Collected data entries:

☆ ☆ ☆ ☆ ☆

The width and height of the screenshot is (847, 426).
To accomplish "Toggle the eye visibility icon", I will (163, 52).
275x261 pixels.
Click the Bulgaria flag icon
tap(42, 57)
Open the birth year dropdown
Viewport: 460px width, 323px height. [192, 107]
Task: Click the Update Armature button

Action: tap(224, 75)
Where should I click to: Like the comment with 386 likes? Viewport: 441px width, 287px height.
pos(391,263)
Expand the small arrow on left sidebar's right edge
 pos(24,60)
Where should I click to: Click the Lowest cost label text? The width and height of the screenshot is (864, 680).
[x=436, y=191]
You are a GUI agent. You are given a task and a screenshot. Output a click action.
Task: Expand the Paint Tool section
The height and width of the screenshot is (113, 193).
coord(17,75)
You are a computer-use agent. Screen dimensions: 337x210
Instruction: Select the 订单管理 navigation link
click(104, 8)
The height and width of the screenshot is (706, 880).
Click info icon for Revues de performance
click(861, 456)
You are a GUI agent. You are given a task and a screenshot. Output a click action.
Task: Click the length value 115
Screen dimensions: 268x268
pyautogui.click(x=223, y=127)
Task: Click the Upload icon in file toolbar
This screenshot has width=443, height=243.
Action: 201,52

☆ ☆ ☆ ☆ ☆

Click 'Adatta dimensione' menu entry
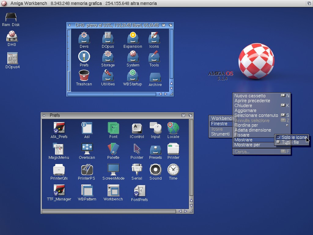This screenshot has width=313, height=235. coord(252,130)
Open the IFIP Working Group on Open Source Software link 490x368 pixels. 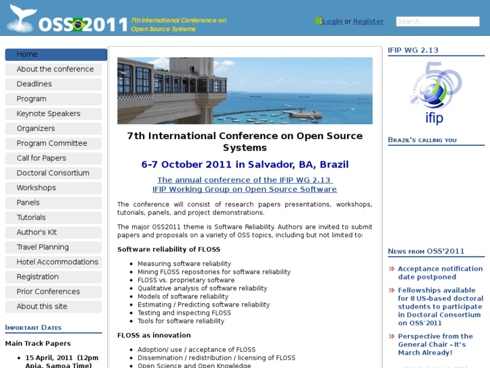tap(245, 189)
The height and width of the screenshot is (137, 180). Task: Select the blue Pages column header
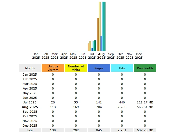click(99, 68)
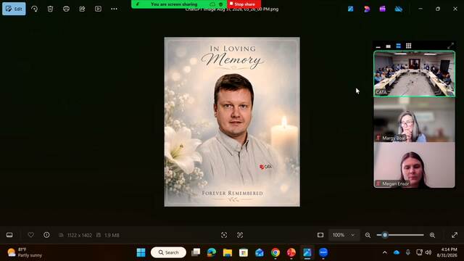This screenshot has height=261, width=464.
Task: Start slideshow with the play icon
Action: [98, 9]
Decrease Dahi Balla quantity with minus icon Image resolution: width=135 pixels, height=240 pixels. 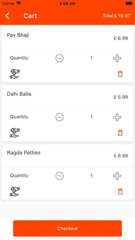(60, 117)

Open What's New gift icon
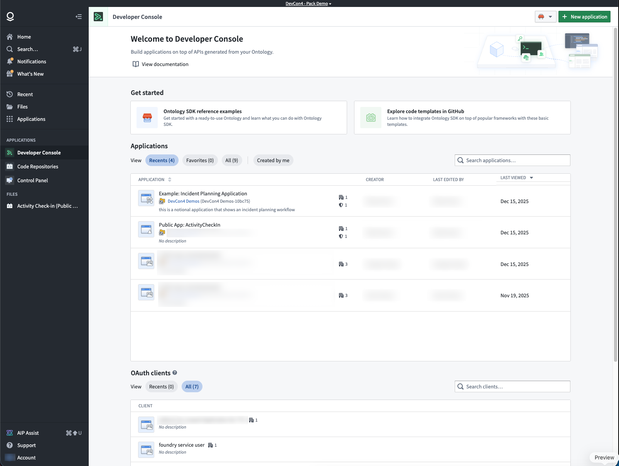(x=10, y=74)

☆ ☆ ☆ ☆ ☆

Assigned task: Take the lines above from the one containing "Click the Bulgaria flag icon" down to the one containing "You are a computer-use", and transcribe them exactly, both ends included.

Answer to this task:
Click the Bulgaria flag icon
tap(42, 57)
Open the birth year dropdown
Viewport: 460px width, 323px height. [192, 107]
Task: Click the Update Armature button

Action: tap(224, 75)
Where should I click to: Like the comment with 386 likes? Viewport: 441px width, 287px height.
pos(391,263)
Expand the small arrow on left sidebar's right edge
 pos(24,60)
Where should I click to: Click the Lowest cost label text? The width and height of the screenshot is (864, 680).
[x=436, y=191]
You are a GUI agent. You are given a task and a screenshot. Output a click action.
Task: Expand the Paint Tool section
The height and width of the screenshot is (113, 193).
coord(17,75)
You are a computer-use agent. Screen dimensions: 337x210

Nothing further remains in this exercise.